# Enlarging a Rectangle Inside Another

$\vect{I}$ is a generalized rectangle in $\R^n$ with edges of length $l_i$. $\vect{J} \subseteq \vect{I}$ is the main character here. If the edges of $\vect{J}$ is allowed to coincide with those of $\vect{I}$, then the problem is trivial.

How about finding $\vect{J} \subseteq \interior \vect{I}$ such that $\volume \vect{I} - \volume \vect{J} < \varepsilon$?

Goal: Choose a big $L$ that depends on $\vect{I}$ and $\varepsilon$.1

$\begin{split} \volume \vect{J} :=& \prod_{i = 1}^n \left(l_i - \frac{\varepsilon}{L}\right) \\ \volume \vect{I} =& \prod_{i = 1}^n l_i \\ =& \prod_{i = 1}^n \left [\left(l_i - \frac{\varepsilon}{L}\right) + \frac{\varepsilon}{L} \right] \\ =& \left[ \prod_{i = 1}^n \left( l_i - \frac{\varepsilon}{L} \right) \right] + \sum_{i = 1}^n \left( l_i - \frac{\varepsilon}{L} \right) \left( \frac{\varepsilon}{L} \right)^{n - 1} \\ &+ \sum_{i = 2}^{n - 1} \sum_{\left\{ a_j \right\} \in S_i} \left[ \prod_{j = 1}^i \left( l_{a_j} - \frac{\varepsilon}{L} \right) \right] \left( \frac{\varepsilon}{L} \right)^{n - i} + \left( \frac{\varepsilon}{L} \right)^n, \end{split}$

where $S_i$ is a set of $i$ numbers chosen from $\left\{ 1,\dots,n \right\}$, and $\left\{ a_j \right\}$ is an increasing sequence in $S_i$.

I assumed that $n > 2$. For $n = 2$, deleting the third term in the last step will do.
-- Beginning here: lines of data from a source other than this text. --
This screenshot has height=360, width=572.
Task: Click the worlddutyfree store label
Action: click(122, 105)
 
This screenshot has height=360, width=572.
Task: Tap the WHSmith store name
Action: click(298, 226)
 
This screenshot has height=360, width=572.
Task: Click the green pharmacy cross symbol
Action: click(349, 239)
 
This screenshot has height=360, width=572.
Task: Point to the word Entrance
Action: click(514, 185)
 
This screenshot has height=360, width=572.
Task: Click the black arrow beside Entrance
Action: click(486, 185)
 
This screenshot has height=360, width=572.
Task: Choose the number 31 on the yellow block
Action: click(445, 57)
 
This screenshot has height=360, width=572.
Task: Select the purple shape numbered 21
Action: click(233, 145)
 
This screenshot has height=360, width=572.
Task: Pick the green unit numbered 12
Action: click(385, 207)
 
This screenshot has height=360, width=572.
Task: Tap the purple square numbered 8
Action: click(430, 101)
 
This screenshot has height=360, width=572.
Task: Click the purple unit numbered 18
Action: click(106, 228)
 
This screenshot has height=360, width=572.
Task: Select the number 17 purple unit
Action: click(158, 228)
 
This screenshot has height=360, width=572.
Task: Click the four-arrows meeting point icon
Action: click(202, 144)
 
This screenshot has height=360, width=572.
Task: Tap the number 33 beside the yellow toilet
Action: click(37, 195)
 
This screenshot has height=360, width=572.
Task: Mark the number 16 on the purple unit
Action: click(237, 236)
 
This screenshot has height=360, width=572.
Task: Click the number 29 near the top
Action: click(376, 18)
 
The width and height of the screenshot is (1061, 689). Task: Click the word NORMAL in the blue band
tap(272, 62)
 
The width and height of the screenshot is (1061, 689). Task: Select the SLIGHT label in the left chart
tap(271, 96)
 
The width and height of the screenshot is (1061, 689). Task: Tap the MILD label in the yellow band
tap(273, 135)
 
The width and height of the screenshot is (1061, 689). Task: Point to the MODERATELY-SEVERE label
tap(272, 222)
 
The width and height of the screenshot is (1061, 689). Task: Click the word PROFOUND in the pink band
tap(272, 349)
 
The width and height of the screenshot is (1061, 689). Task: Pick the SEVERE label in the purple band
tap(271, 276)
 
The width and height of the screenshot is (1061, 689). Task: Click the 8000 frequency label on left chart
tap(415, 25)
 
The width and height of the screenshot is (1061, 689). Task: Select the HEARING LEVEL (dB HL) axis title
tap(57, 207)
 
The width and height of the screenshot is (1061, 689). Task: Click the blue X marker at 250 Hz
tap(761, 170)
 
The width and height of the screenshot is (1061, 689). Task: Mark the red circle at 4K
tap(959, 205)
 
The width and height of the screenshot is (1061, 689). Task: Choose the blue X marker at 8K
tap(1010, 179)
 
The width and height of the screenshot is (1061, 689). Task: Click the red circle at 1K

For $n = 1$, the problem is trivial.

Then

$\begin{split} \volume \vect{I} =& \volume \vect{J} + \sum_{i = 1}^{n - 1} \sum_{\left\{a_j\right\} \in S_i} \left[ \prod_{j = 1}^i \left( l_{a_j} - \frac{\varepsilon}{L} \right) \right] \left( \frac{\varepsilon}{L} \right)^{n - i} + \left( \frac{\varepsilon}{L} \right)^n \\ <& \volume \vect{J} + \sum_{i = 1}^{n - 1} \sum_{\left\{ a_j \right\} \in S_i} \left( \prod_{j = 1}^n l_{a_j} \right) \left( \frac{\varepsilon}{L} \right)^{n - i} + \left( \frac{\varepsilon}{L} \right)^n \\ =& \volume \vect{J} + \sum_{i = 1}^{n - 1} \sum_{\left\{ a_j \right\} \in S_i} \volume \vect{I} \, \left( \frac{\varepsilon}{L} \right)^{n - i} + \left( \frac{\varepsilon}{L} \right)^n \\ =& \volume \vect{J} + \sum_{i = 1}^{n - 1} {n \choose i} \volume \vect{I}\,\left( \frac{\varepsilon}{L} \right)^{n - i} + \left( \frac{\varepsilon}{L} \right)^n \end{split}$

Rearanging the above inequality gives

$\volume \vect{I} - \volume \vect{J} < \sum_{i = 1}^{n - 1} {n \choose i} \volume \vect{I} \, \left( \frac{\varepsilon}{L} \right)^{n - i} + \left( \frac{\varepsilon}{L} \right)^n$

Assume $\varepsilon < 1, L \ge 1$, and let $M := \max\limits_{1 \le i \le n - 1} {n \choose i}$.

Then we have

$\begin{split} \volume \vect{I} - \volume \vect{J} <& \left( \frac{\varepsilon}{L} \right)^n + \sum_{i = 1}^{n - 1} {n \choose i} \volume \vect{I} \, \left( \frac{\varepsilon}{L} \right)^{n - i} \\ =& \frac{\varepsilon}{L} + M (n - 1) \volume \vect{I} \,\frac{\varepsilon}{L} \\ =& [1 + M (n - 1) \volume \vect{I}] \,\frac{\varepsilon}{L} \end{split}$

Hence, if $L \ge 1 + M (n - 1) \volume \vect{I}$, then $\volume \vect{I} - \volume \vect{J} < \varepsilon$.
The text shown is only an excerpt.